Mrs. McIntyre had been at home with Bo, her golden retriever, curled up at her feet when he suddenly stiffened up and started paddling furiously, almost as if he were trying to swim. He made strange sounds and lost control of his bladder. She called his name, but he didn’t respond. After about 30 seconds Bo relaxed and raised his head. A few seconds later he was a little unsteady and seemed a bit disoriented, but shortly after had returned to normal. Although she had never seen one, Mrs. McIntyre was sure Bo had just had a seizure.
At the hospital, Bo showed no sign that something had happened, and my examination didn’t reveal anything abnormal. Bo appeared to be a healthy three-year-old dog. Given these findings and the fact that the seizure had been followed by a period of disorientation (called a post-ictal period), I suspected that Bo had idiopathic epilepsy. Epilepsy is a term that applies to any seizure disorder. With idiopathic epilepsy, the brain is structurally normal but the exact mechanism behind the epilepsy is unknown.
Most patients with idiopathic epilepsy have their first seizure between six months and five years of age, so age of onset can help in arriving at the diagnosis. Even so, there’s no specific test for this disease, and it’s important to look for other causes of seizures before starting treatment. The first step is to look for diseases outside the brain, such as kidney or liver diseases. Blood and urine tests can help diagnose these diseases or rule them out; in addition, the information they provide is important in assessing the safety of anti-seizure medication. Chest and abdominal imaging are occasionally recommended to help evaluate internal organs as well.
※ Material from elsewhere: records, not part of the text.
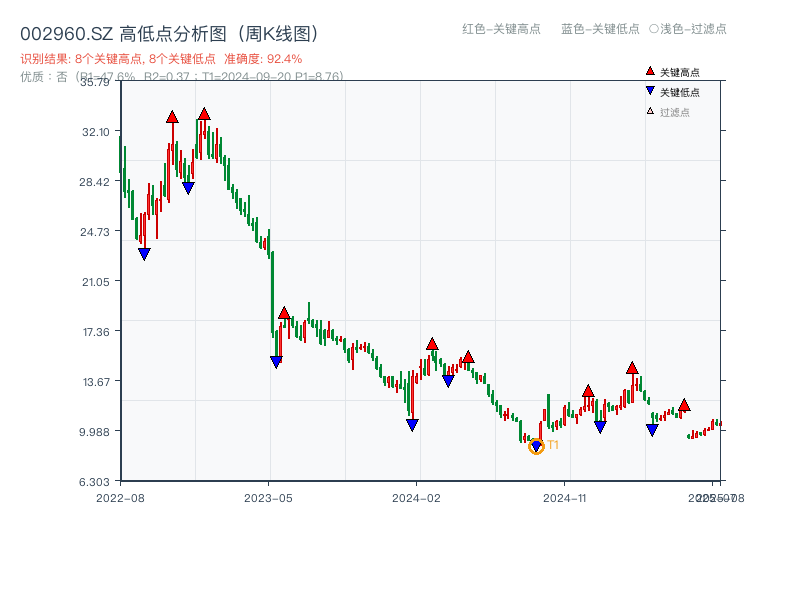Image resolution: width=800 pixels, height=600 pixels.
Task: Click the rightmost blue low-point triangle
Action: pyautogui.click(x=652, y=430)
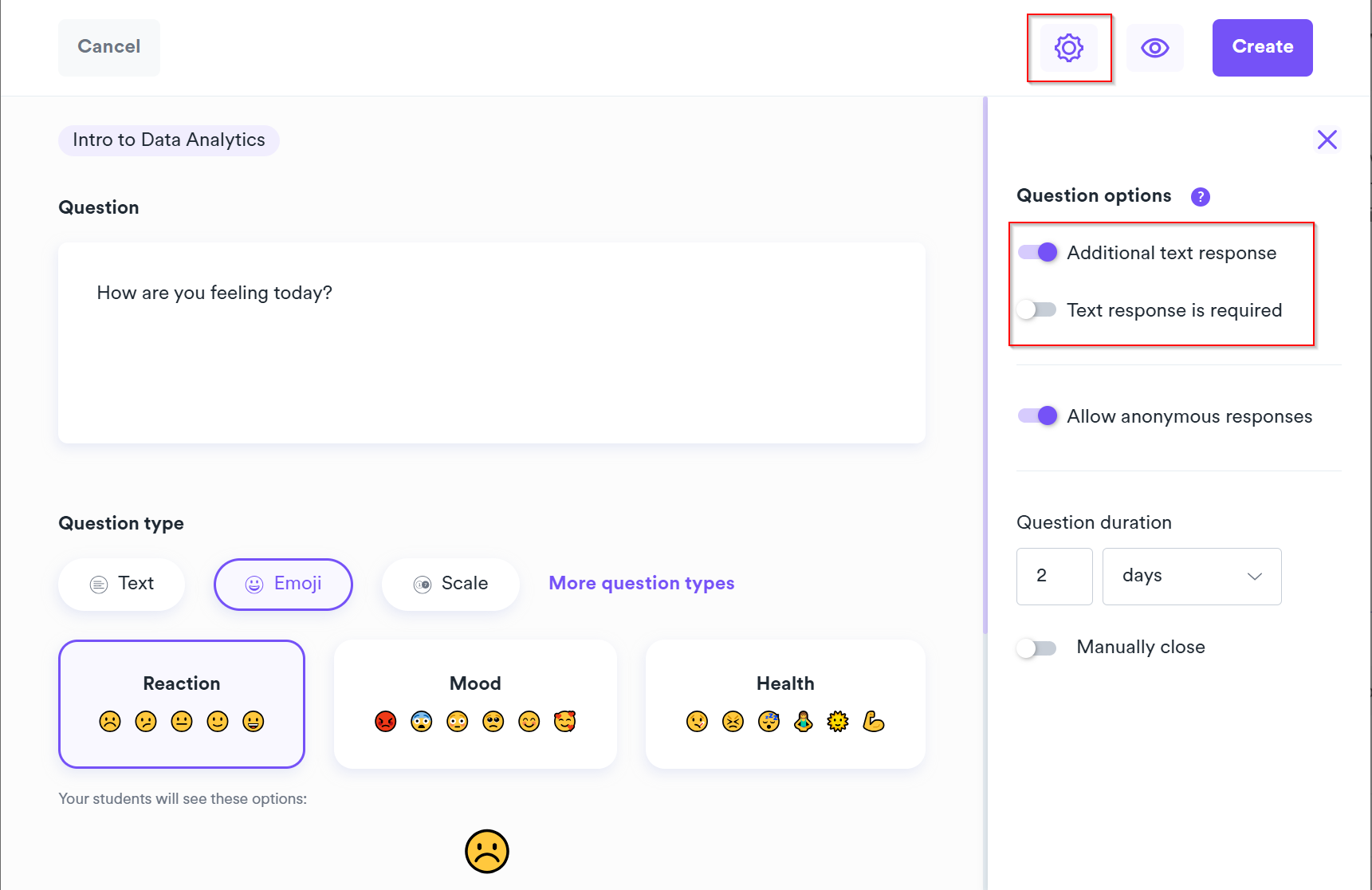Close the question options panel
1372x890 pixels.
click(1327, 140)
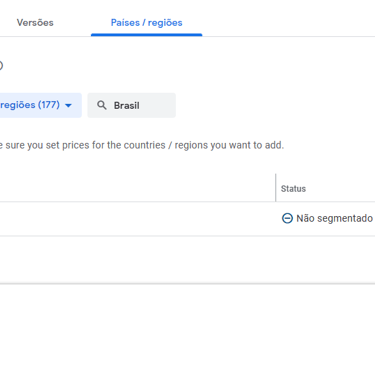Click the partial circle icon at left edge
Screen dimensions: 375x366
pyautogui.click(x=1, y=65)
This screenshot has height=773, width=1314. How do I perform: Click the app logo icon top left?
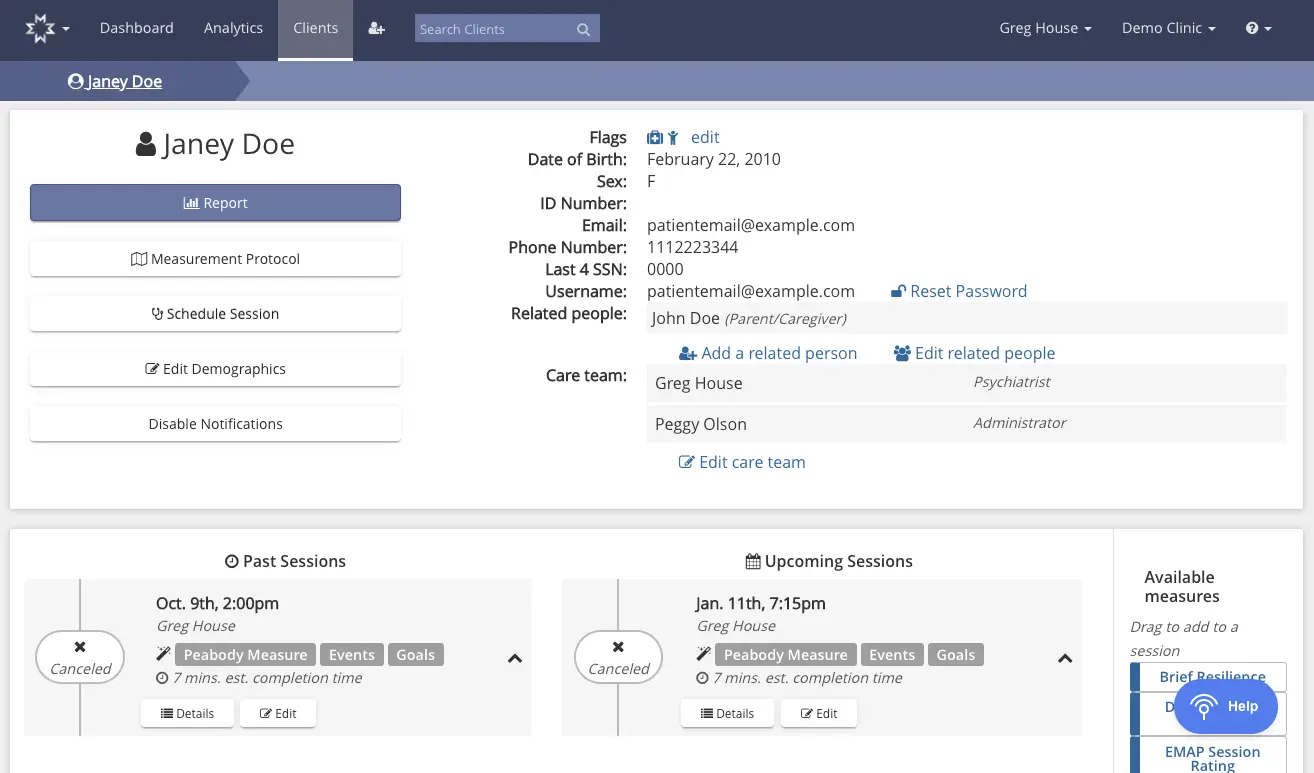(x=40, y=28)
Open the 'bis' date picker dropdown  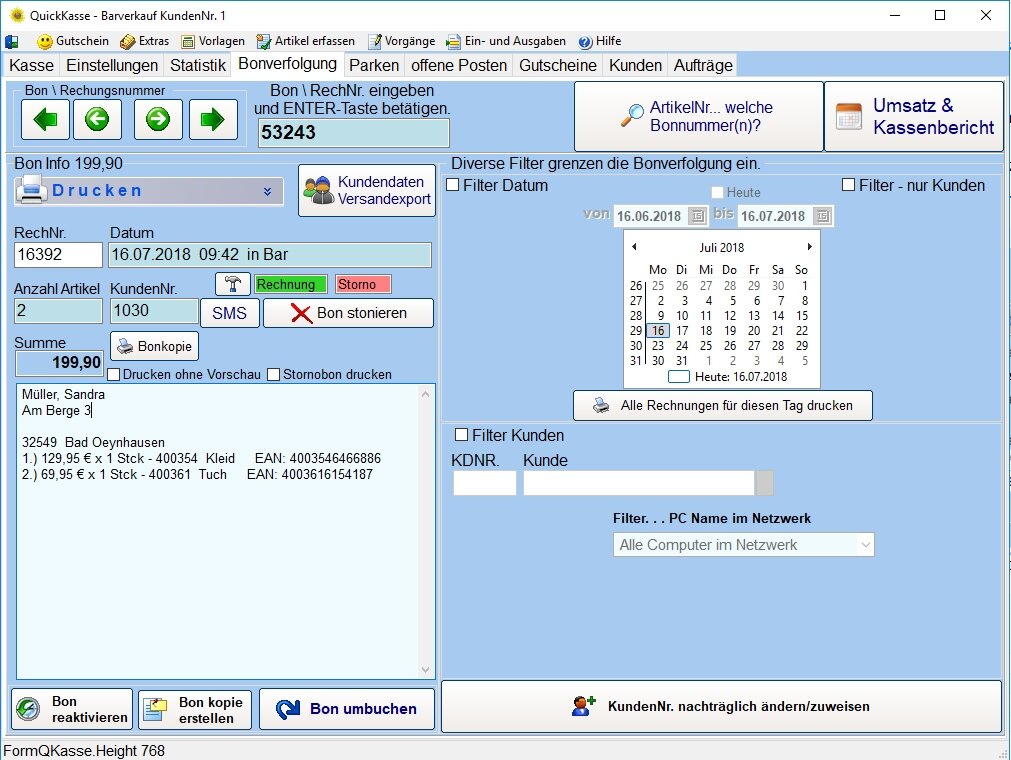822,216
If we can rule out these so-called extracranial causes, the next step is to consider diseases inside the brain. Tests to look for specific causes include analysis of cerebro-spinal fluid (a spinal tap) and brain imaging, either by MRI or CT scan.
If test results are normal, a presumptive diagnosis of idiopathic epilepsy is made. If a mild seizure like Bo’s was an isolated event, we might not start medication to control the seizures. Otherwise, providing medication is an option.
Fortunately, Bo’s laboratory tests were all normal; Bo’s working diagnosis was idiopathic epilepsy.
We didn’t start any medication at that time, but Mrs. McIntyre was to watch for further episodes. If she did witness another seizure, she was instructed to record it by writing a brief description of it and timing its duration. She would also note any events that might have triggered it. For example, was it immediately after eating? Was it at a time of high anxiety? Mrs. McIntyre was also advised to refrain from putting her hands near his head during an episode – taking care not to be bitten during involuntary jaw snapping and in the period of post-ictal disorientation that may follow a seizure.
Four weeks later Bo had another seizure, and I started him on medication. On medication, Bo did well. Since then, he has been in twice annually for a physical examination and monitoring of his mediation levels and liver function. In the six years since his first seizure, he has had one more seizure, but has otherwise been seizure-free.